═════ DATA UNDER STUDY
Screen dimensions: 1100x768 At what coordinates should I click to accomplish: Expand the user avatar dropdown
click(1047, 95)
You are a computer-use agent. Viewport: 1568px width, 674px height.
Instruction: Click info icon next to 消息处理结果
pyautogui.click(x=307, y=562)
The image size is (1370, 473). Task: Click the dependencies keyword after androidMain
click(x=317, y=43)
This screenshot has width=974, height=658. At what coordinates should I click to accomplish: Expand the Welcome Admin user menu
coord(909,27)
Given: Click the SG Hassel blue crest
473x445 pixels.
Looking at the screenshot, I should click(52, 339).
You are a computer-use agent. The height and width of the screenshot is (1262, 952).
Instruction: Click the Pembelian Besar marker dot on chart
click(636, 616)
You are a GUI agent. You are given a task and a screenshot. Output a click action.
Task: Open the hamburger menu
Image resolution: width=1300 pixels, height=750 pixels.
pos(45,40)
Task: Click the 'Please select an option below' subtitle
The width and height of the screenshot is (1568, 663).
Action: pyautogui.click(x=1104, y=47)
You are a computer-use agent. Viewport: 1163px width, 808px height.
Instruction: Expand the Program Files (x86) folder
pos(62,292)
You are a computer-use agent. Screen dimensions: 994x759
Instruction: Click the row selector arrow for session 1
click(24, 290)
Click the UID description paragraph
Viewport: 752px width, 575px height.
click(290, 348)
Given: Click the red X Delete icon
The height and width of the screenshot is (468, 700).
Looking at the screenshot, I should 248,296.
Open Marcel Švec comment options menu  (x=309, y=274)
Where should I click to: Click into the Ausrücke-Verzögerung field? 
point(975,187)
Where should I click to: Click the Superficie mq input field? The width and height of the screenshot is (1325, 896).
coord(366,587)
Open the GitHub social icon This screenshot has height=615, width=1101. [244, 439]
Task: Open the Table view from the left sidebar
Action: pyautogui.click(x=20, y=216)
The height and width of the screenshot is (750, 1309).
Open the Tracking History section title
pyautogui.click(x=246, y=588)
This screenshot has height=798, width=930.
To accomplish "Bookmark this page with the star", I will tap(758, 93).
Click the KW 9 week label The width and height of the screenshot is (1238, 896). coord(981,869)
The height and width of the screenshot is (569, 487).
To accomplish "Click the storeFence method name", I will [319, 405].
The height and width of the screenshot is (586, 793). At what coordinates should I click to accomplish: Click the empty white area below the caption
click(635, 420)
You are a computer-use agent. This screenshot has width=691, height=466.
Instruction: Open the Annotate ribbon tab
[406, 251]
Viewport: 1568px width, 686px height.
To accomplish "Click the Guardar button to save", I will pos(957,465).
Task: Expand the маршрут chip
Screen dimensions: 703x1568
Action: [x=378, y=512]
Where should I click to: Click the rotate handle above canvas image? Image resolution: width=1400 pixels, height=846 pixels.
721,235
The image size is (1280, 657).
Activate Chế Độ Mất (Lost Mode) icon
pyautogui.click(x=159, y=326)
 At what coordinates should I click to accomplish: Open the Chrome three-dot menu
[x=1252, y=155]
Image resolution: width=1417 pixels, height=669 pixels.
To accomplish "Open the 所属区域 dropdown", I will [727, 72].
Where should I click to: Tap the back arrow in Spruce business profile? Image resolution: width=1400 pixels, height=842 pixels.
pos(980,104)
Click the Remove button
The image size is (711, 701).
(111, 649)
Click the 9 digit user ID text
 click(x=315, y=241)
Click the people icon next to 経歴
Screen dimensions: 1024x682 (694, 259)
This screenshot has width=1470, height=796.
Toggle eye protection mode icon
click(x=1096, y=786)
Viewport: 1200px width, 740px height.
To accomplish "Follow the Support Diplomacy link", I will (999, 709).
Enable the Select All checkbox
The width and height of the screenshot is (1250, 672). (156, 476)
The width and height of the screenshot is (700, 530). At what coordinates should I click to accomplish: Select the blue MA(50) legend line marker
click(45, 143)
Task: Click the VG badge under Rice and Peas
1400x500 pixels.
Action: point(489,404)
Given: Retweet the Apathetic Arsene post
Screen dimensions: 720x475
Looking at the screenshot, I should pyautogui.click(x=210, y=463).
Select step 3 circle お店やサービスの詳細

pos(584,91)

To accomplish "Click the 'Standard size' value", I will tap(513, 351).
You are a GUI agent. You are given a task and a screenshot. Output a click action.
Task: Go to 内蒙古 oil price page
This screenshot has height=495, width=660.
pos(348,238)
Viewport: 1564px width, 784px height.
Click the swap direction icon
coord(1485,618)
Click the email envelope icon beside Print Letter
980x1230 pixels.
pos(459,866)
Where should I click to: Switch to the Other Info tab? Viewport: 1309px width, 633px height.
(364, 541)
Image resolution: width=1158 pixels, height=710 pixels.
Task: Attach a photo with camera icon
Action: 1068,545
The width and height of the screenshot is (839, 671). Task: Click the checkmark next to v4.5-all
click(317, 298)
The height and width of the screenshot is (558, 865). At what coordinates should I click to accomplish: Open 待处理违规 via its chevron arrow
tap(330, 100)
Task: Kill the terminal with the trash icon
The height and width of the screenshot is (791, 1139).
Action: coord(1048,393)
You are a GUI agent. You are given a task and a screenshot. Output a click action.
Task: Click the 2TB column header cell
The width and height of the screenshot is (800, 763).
══════════
** TASK TO CARRY OUT **
Copy out all lines from the material above that contain the string "page".

** ANSWER **
To accomplish "Bookmark this page with the star", I will tap(758, 93).
Task: Go to 内蒙古 oil price page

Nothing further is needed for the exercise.